# Work item
Reproduction of part of the material below, pictures omitted: copy exactly, and only, the lines starting with the one with "Task: Click the length value for size 31" and going on through the one with "Viewport: 719px width, 607px height.".

# Exercise inputs
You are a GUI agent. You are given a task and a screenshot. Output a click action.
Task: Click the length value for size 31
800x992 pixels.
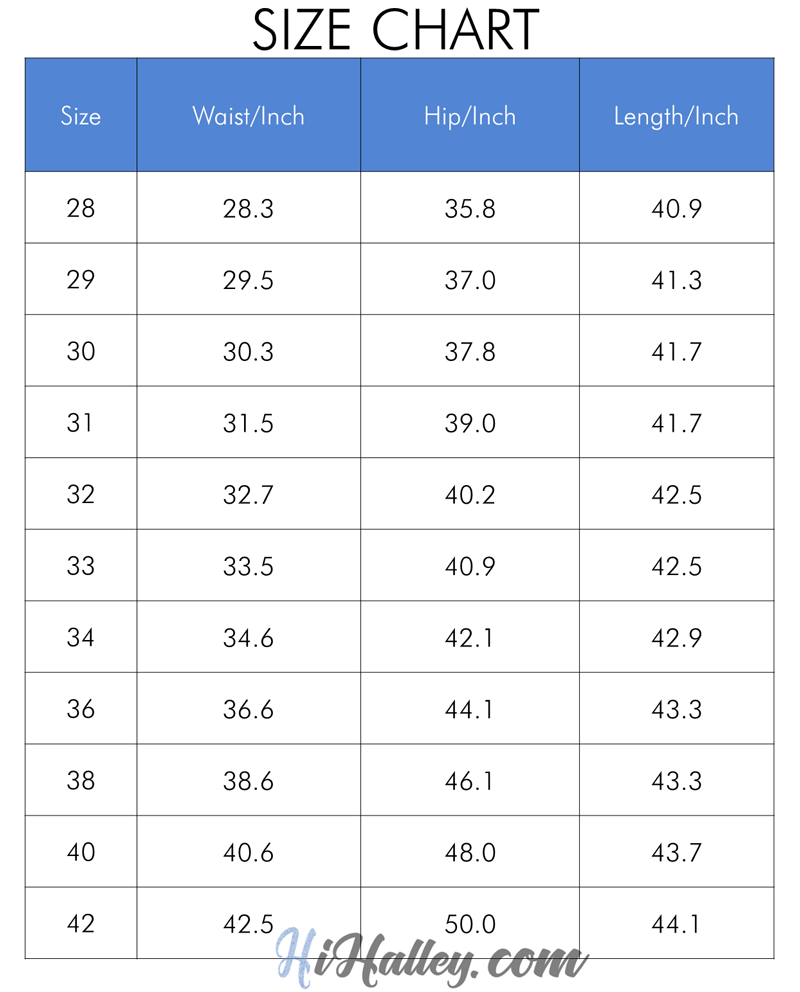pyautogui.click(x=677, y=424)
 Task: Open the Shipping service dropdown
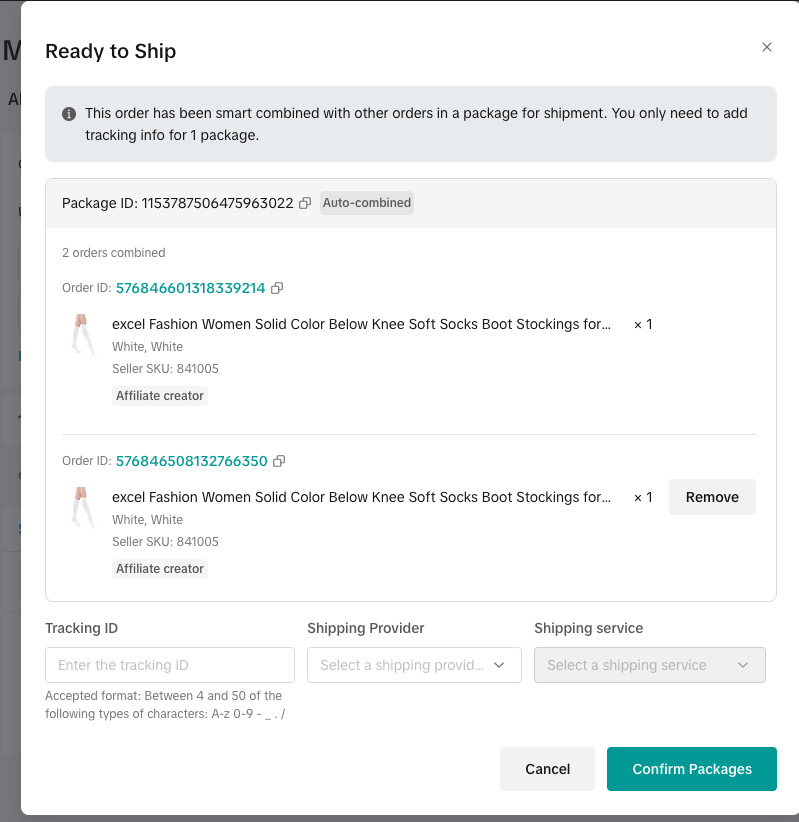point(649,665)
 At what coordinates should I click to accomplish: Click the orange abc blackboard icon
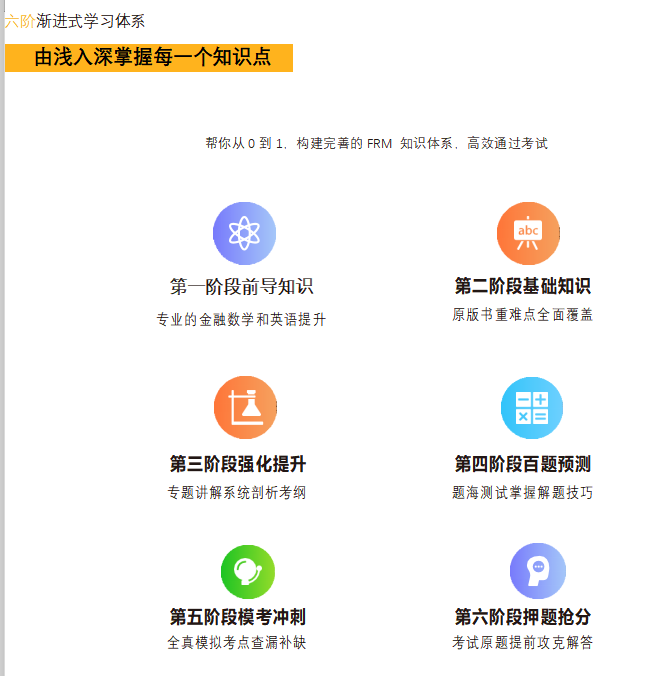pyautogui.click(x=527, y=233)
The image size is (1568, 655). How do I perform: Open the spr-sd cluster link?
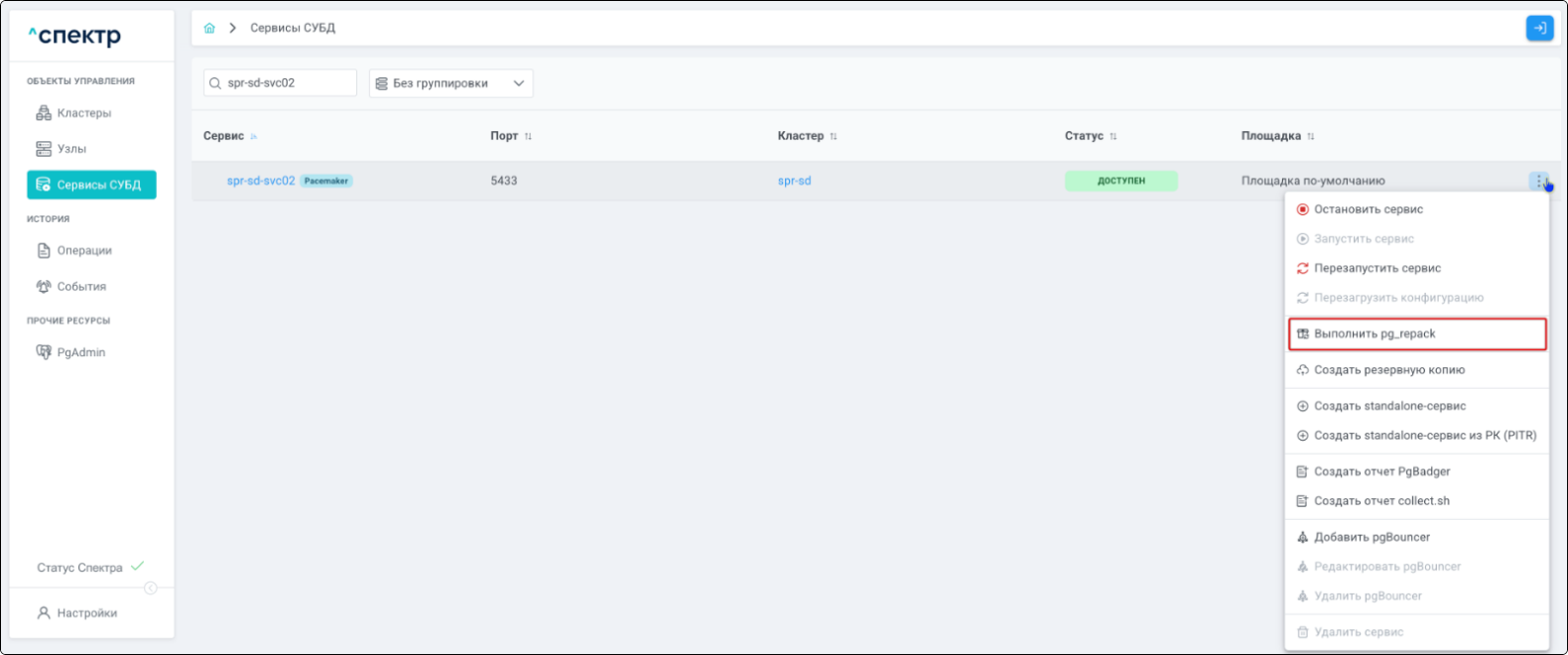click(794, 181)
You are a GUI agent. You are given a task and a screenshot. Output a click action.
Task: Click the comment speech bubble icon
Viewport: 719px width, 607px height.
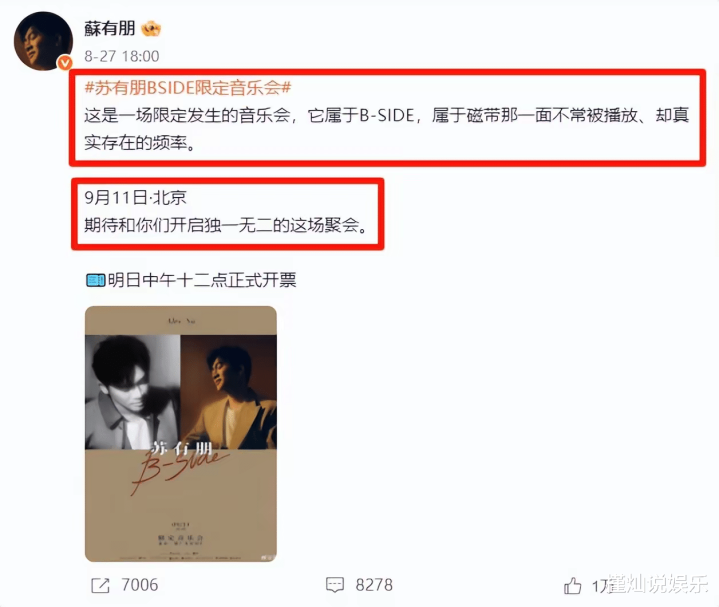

* * *

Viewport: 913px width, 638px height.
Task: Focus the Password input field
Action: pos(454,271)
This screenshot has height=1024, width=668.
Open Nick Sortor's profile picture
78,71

==

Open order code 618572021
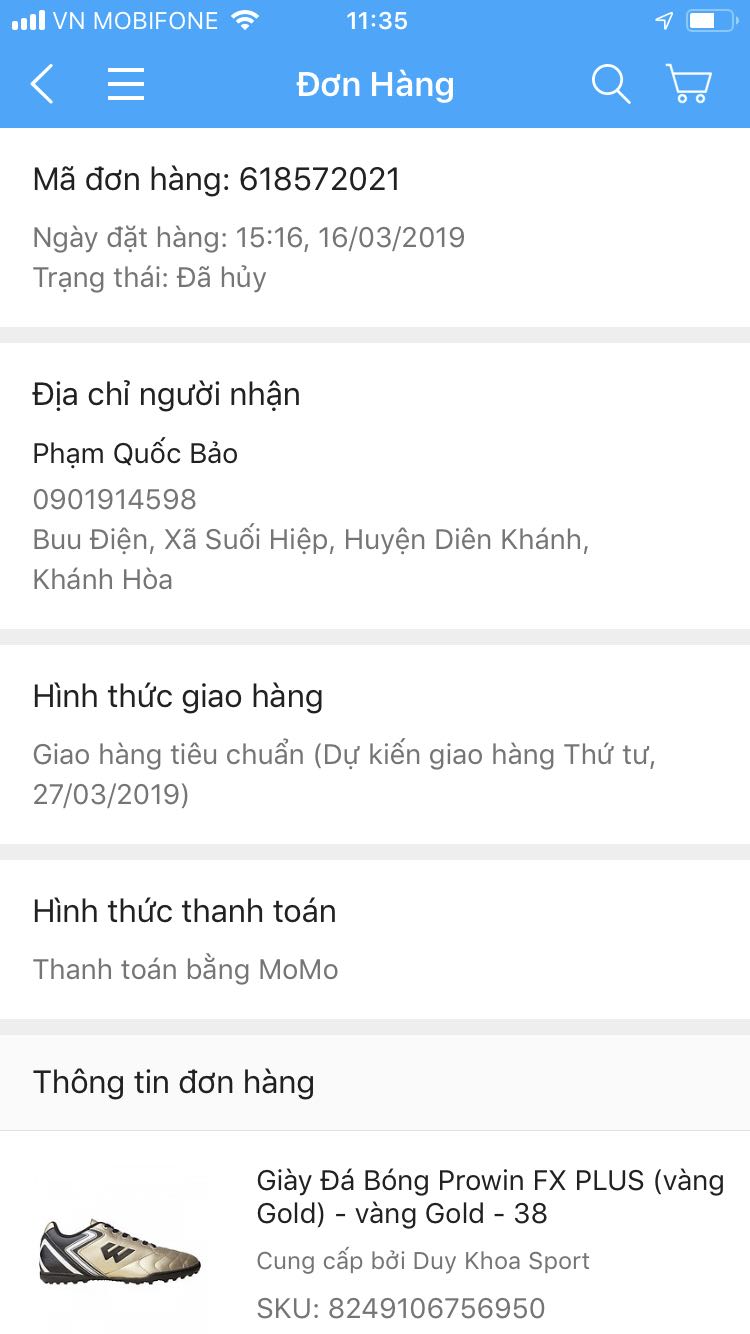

# Solution to this exercise
Task: Click the length value for size 31
800x992 pixels.
pyautogui.click(x=677, y=424)
 Task: Open the Shipping service dropdown
point(649,665)
 At what coordinates should I click to accomplish: Click the orange abc blackboard icon
pyautogui.click(x=527, y=233)
The image size is (1568, 655). How do I perform: Open the spr-sd cluster link?
click(794, 181)
You are a GUI agent. You are given a task and a screenshot. Output a click action.
Task: Click the comment speech bubble icon
Viewport: 719px width, 607px height.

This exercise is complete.